Boom Nation: Real Estate Assassin of New York

ByABC News
February 9, 2006, 9:09 PM

Feb. 10, 2006 — -- In New York City, where real estate prices rise like the sun (daily), there are a huge number of middlemen and middlewomen who make a living by renting and selling everything from minuscule studio apartments to three-story, six-bedroom penthouses.

It's estimated that Manhattan alone boasts 12,000 to 15,000 real estate brokers and agents. But few working the turf are quite like Michael Shvo -- "the real estate assassin."

We met him at the sight of his latest financial killing -- 20 Pine Street, in downtown Manhattan. The 35-story building, formerly owned and occupied by Chase Bank, is in the throes of refurbishment as 410 separate apartments replace offices and corridors.

After achieving the highest number of residential sales in New York -- 350 properties collectively worth over $1 billion in 2003 -- Shvo has moved on from simple brokering. He's now playing the role of "creative director" for entire buildings. Developers purchase a property and then call Shvo on one of his cellphones.

Shvo has conceived of the entire project at 20 Pine Street. He's engaged Georgio Armani's interior design company, Armani Casa, to give communal areas the minimalist resonance that is the designer's singular style. Armani Casa will also design and fit your apartment if you so choose.

Shvo has also created a unique marketing environment on the ground floor, to persuade potential purchasers to buy property. Brokers and agents from all over Manhattan have toured the marketing hall like a museum exhibit that must be seen to be believed.

Instead of viewing a plastic scale model of the proposed building and poring over floorplans, as happens most often with new developments, Shvo's team take potential buyers along a virtual tour.
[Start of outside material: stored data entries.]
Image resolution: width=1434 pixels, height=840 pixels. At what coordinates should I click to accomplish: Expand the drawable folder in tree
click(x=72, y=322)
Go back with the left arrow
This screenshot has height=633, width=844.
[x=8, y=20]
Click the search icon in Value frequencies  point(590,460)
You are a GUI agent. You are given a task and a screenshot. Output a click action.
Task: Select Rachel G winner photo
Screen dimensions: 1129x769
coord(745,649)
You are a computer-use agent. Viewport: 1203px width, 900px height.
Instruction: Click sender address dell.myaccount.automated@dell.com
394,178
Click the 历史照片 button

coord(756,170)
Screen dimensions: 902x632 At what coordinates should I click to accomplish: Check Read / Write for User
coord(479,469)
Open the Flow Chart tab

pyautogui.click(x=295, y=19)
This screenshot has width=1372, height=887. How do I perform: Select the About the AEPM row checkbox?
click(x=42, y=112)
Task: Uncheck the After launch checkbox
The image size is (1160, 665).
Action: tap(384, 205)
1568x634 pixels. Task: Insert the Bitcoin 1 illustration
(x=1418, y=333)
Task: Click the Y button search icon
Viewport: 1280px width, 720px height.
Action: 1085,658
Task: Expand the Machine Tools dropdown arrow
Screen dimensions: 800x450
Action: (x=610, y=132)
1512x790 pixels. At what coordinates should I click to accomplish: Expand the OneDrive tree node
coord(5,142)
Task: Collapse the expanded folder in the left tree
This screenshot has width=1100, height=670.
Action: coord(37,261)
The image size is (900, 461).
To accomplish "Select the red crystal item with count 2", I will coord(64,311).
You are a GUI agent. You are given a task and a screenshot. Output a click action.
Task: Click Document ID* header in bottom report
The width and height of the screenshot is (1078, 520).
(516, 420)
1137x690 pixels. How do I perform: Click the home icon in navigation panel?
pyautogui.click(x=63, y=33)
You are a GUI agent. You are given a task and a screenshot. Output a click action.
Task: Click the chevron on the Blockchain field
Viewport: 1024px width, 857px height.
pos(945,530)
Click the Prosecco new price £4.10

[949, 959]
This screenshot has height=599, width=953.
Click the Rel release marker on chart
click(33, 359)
A huge room, half the size of a football field and just as wide, contains separate partitions featuring video footage and computer-generated images that evoke the atmosphere of the finished building. At the end of the "catwalk" is a literal kitchen and bathroom, both finished with state of the art fixtures and fittings -- all surrounded by black Brazilian bark. It's probably the single most expensive marketing office in the world. And it's working.